Regional politicians and businessmen were also convicted, showing the deep level of collusion between the Calabrian Mafia and white-collar elements of the economy and the state.
The convicted also included Pasquale Bonavota, who was on the list of Italy’s most dangerous fugitives and who received a jail sentence of 28 years. Other ‘Ndrangheta bosses were sentenced to up to 30 years.
The trial was so big that a special courthouse had to be constructed inside a former call centre in Lamezia Terme, a town in Calabria, the southern region that has been the ‘Ndrangheta’s stronghold for more than a century. It was large enough to accommodate not just the defendants but hundreds of prosecutors, defence lawyers, court officials and journalists.
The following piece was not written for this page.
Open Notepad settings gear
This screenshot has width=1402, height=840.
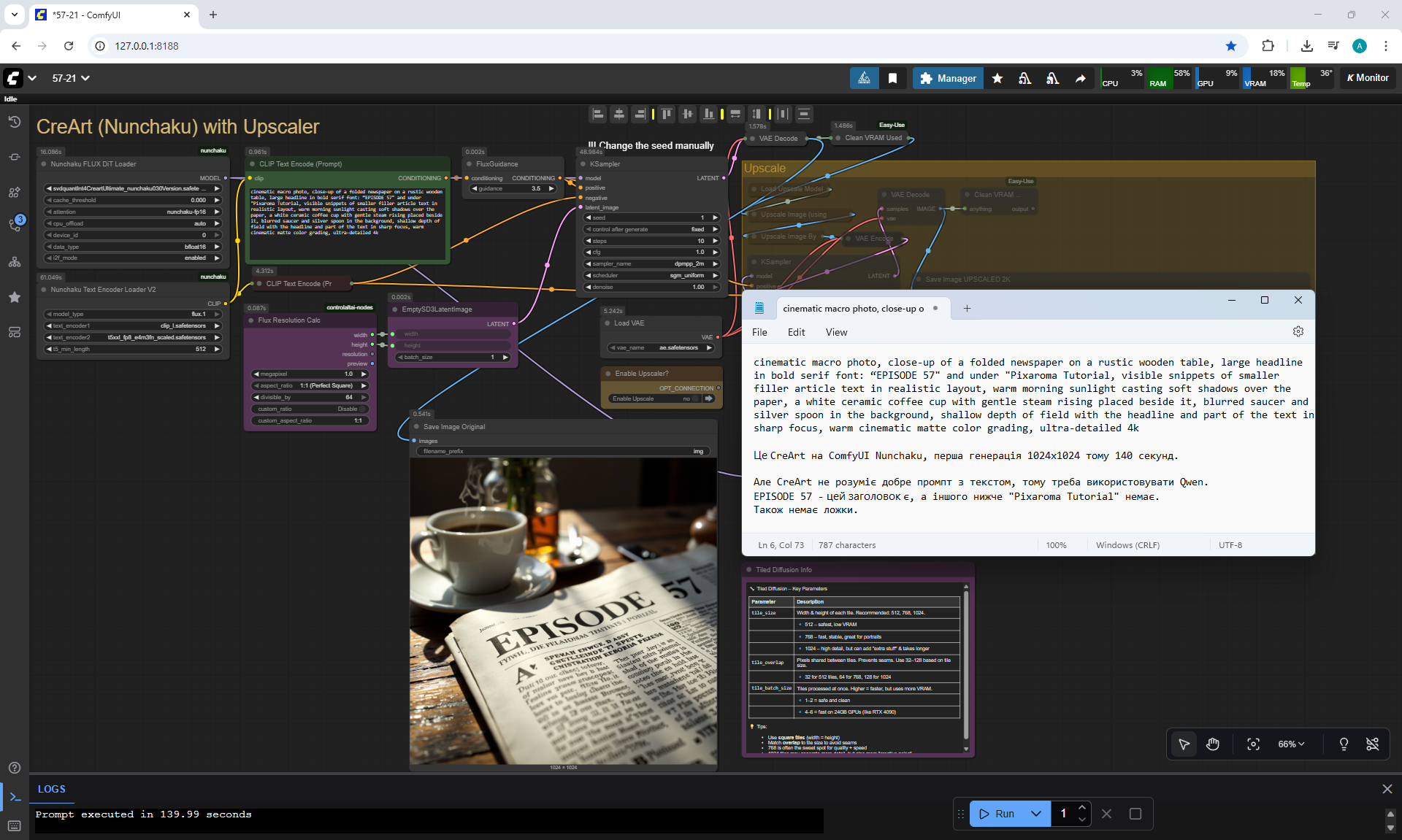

The trial stemmed from raids conducted by elite police units in December 2019 in which around 300 suspects were arrested in Italy and abroad. The investigation was spearheaded by Italy’s best-known prosecutor, Nicola Gratteri, who has lived under police protection for three decades.
The ‘Ndrangheta has spread far beyond its Calabrian roots and now has interests across the world, from Canada and South America to Australia.
It is believed to have an annual income of around $60 billion (£48 billion), much of which is made from the cocaine trade. It is said to control around 80 per cent of Europe’s cocaine trafficking and is considered to have eclipsed Italy’s two other principal Mafias – the Cosa Nostra in Sicily and the Camorra of Naples.
Experts say the ‘Ndrangheta’s stranglehold on Calabria is explained in part by the chronic lack of economic development and neglect of the region, which forms the toe of the Italian boot. The rate of unemployment among young people is 27 per cent, the highest of Italy’s 20 regions and worse than other deprived areas such as Campania, Sicily and Puglia.